It’s St. Patrick’s Day. And while there’s nothing wrong with wearing green and having a pint of Guinness, we have a tendency these days to dumb down and secularize our festival days. But St. Patrick has a great story, a story that must include God otherwise it’s no story at all… He was himself first a slave, and would then help eradicate slavery in Ireland long before other nations… He’s the early William Wilberforce, in a way. From How the Irish Saved Civilization: The Untold Story of Ireland’s Heroic Role from the Fall of Rome to the Rise of Medieval Europe, by Thomas Cahill:
The life of a shepherd-slave could not have been a happy one. Ripped out of civilization, Patricius had for his only protector a man who did not hold his own life highly, let alone anyone else’s. We know that he did have two constant companions, hunger and nakedness…He began to pray… he didn’t really believe in God…. But now, there was no one to turn to but the God of his parents…Patricius endured six years of this woeful isolation, and by the end of it he had grown from a careless boy to something he would surely never otherwise have become – a holy man, indeed a visionary for whom there was no longer any separation between this world and the next. On his last night as Miliucc’s slave, he received in his sleep his first otherworldly experience. A mysterious voice said to him: “Your hungers are rewarded: you are going home.

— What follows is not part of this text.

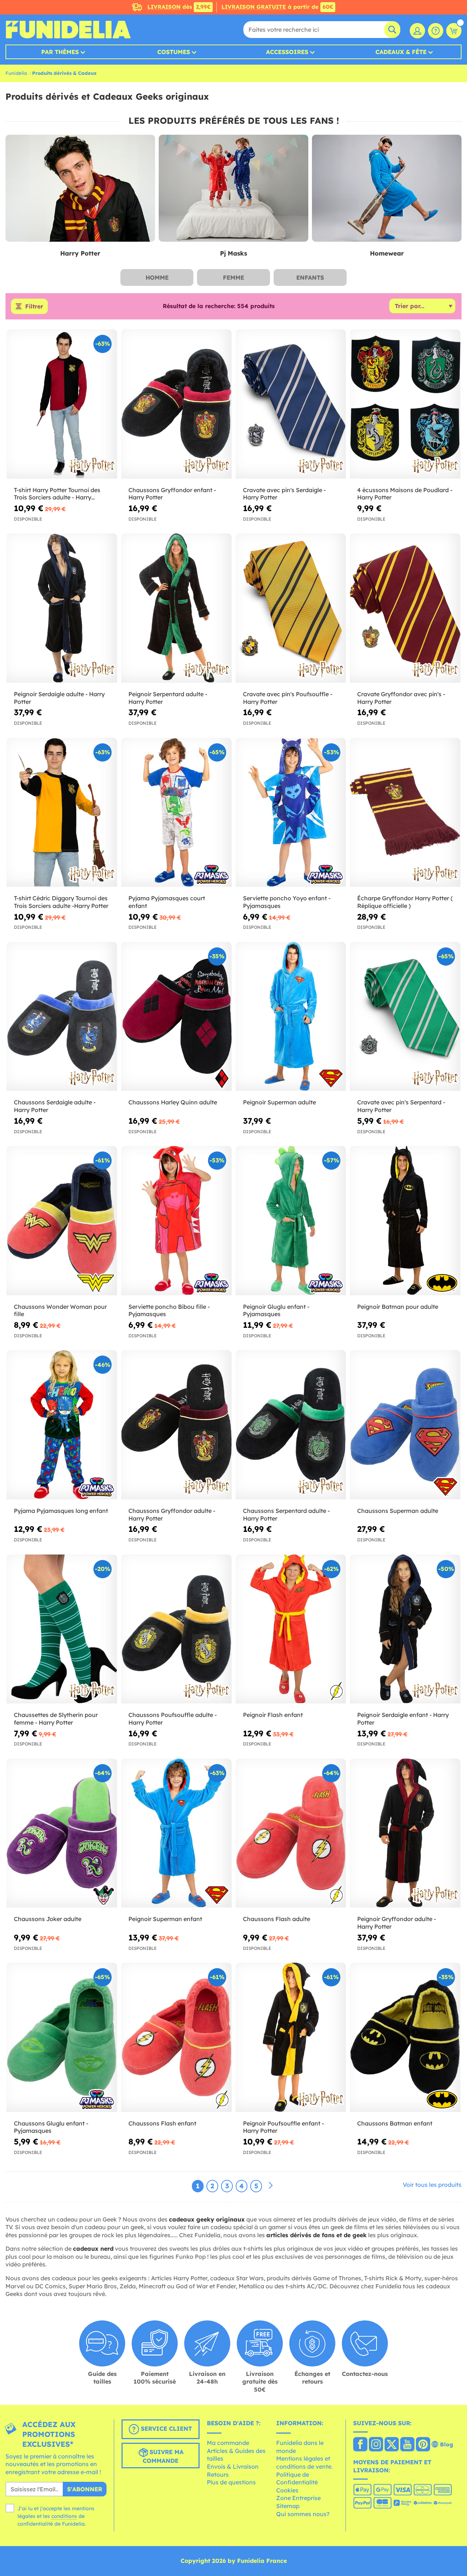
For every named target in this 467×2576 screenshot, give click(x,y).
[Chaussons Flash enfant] (176, 2037)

Patricius sat up, startled. The voice continued: “Look, your ship is ready”.
As he tramped towards his destiny, his faith that he was under God’s protection must have grown and grown, for it was virtually impossible that a fugitive slave could get so far without being intercepted. “I came in God’s strength… and had nothing to fear” is Patricius’s simple summation.
Try though he might, he cannot put the Irish out of his mind. The visions increase, and Christ begins to speak within him: “He who gave his life for you, he it is who speaks within you.” Patricius, the escaped slave, is about to be drafted once more – as Saint Patrick, apostle to the Irish nation.